How many lines in the records below contain the word "agent"? State that number and nothing more.

───

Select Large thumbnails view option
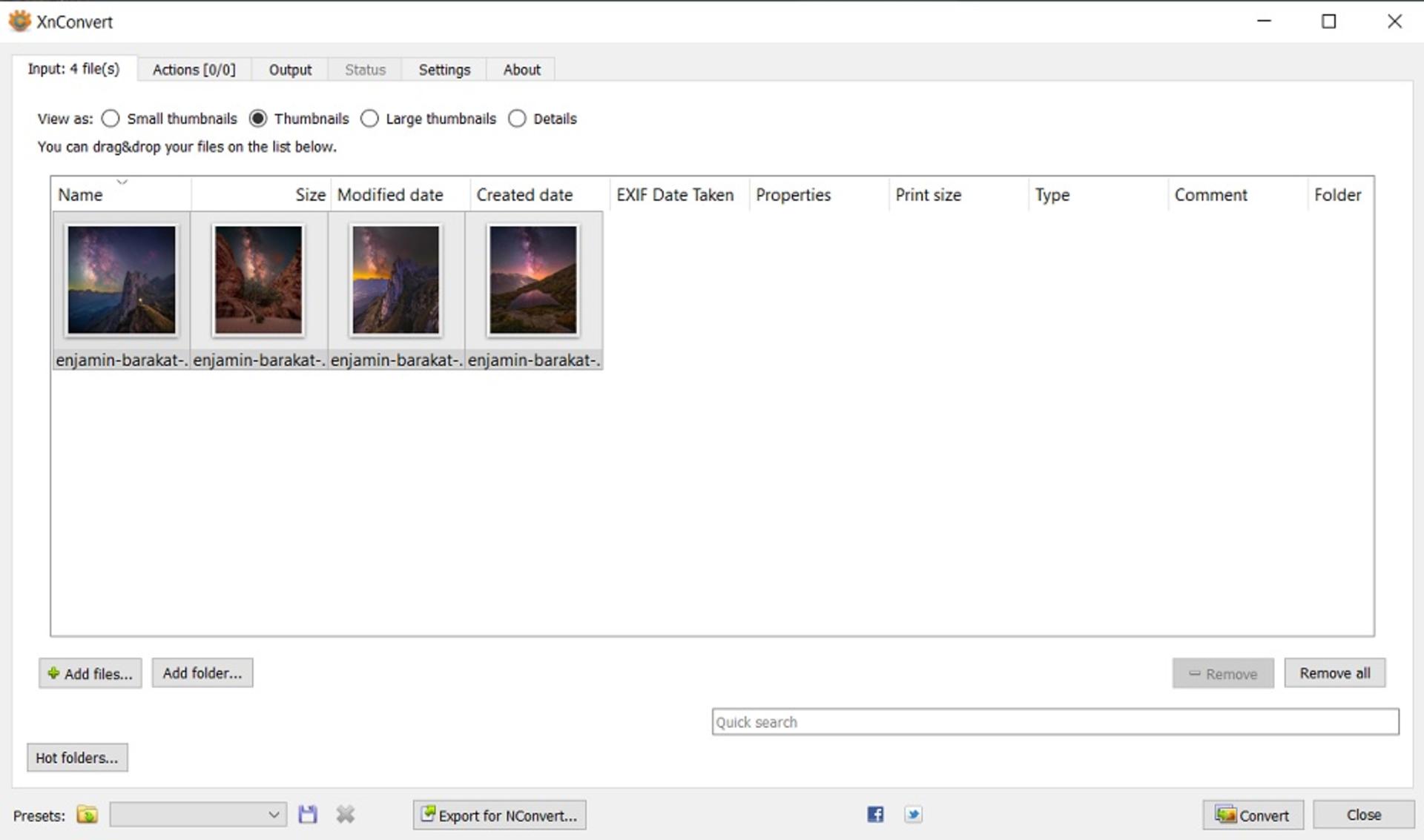Image resolution: width=1424 pixels, height=840 pixels. (x=369, y=119)
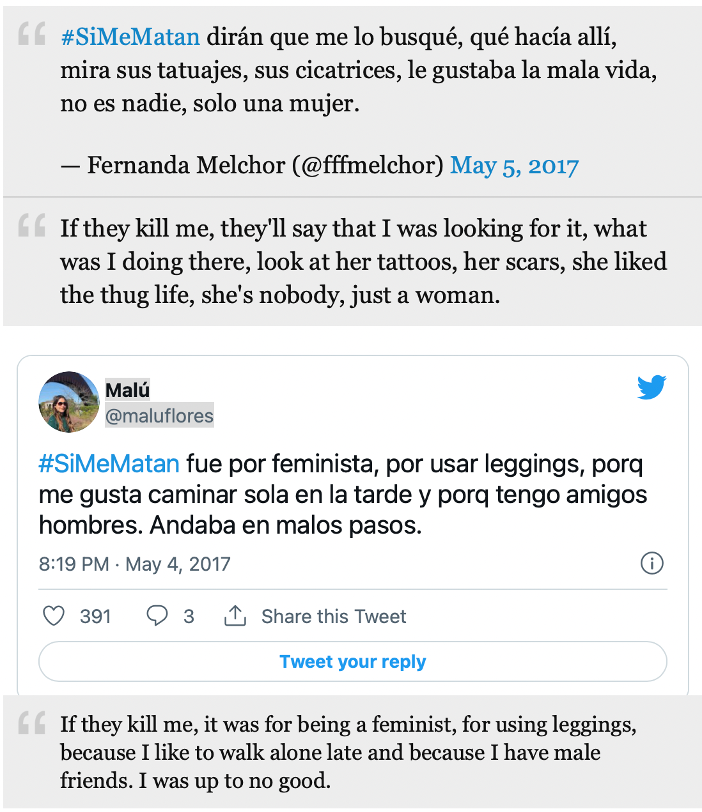Click the 391 likes count
This screenshot has width=702, height=812.
pyautogui.click(x=95, y=616)
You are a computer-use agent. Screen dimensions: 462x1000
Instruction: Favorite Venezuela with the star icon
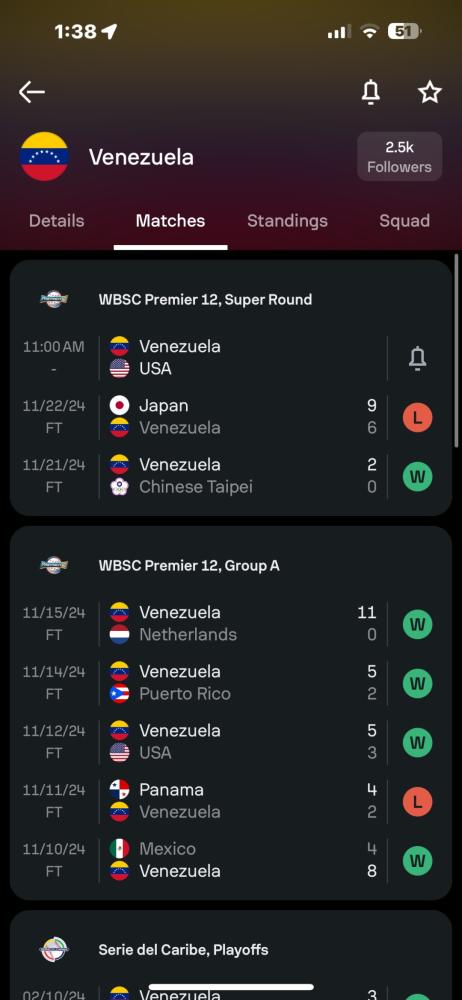(429, 92)
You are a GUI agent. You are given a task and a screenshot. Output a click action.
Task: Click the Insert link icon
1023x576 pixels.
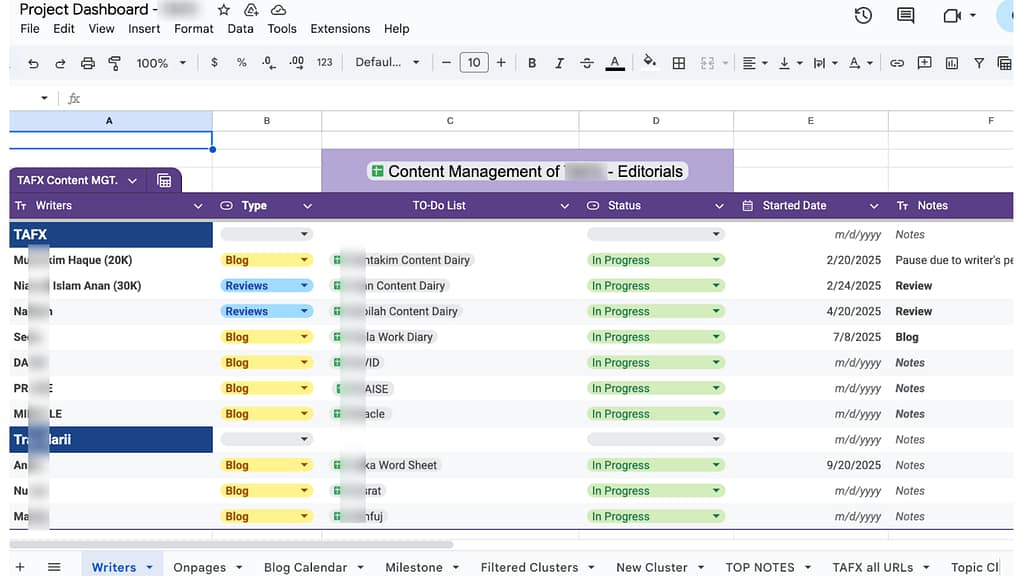click(897, 63)
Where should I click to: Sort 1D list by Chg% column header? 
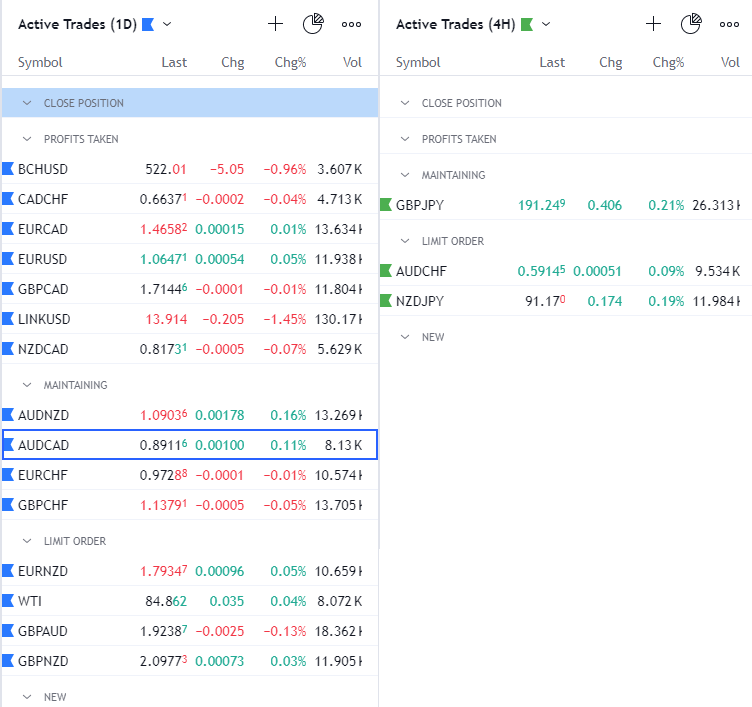coord(290,62)
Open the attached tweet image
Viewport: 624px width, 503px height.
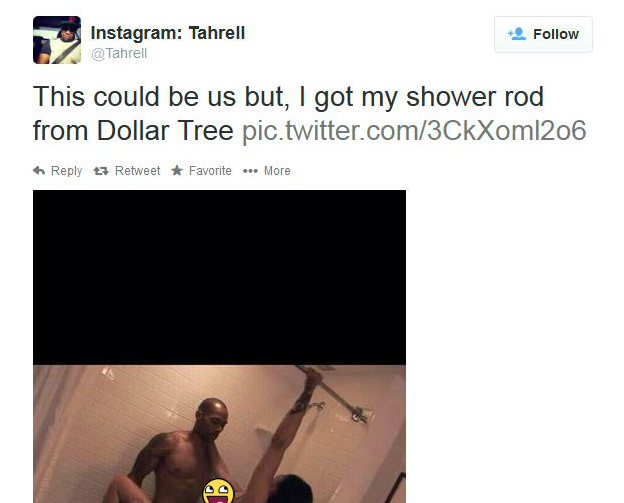219,347
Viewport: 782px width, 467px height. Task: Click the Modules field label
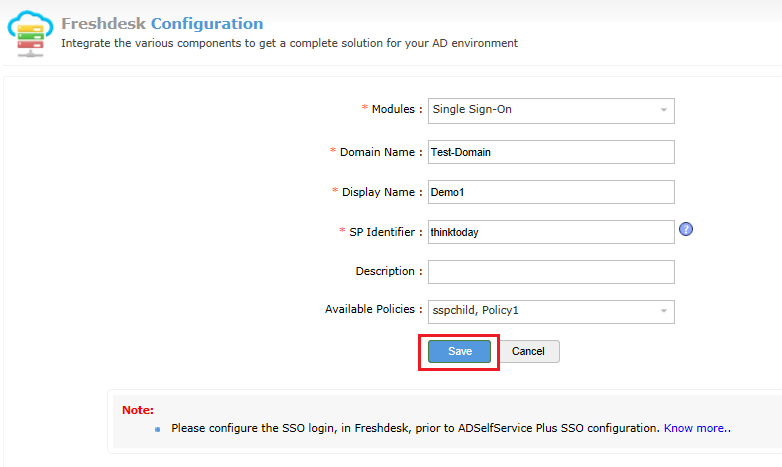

───

**WRITTEN ANSWER**
2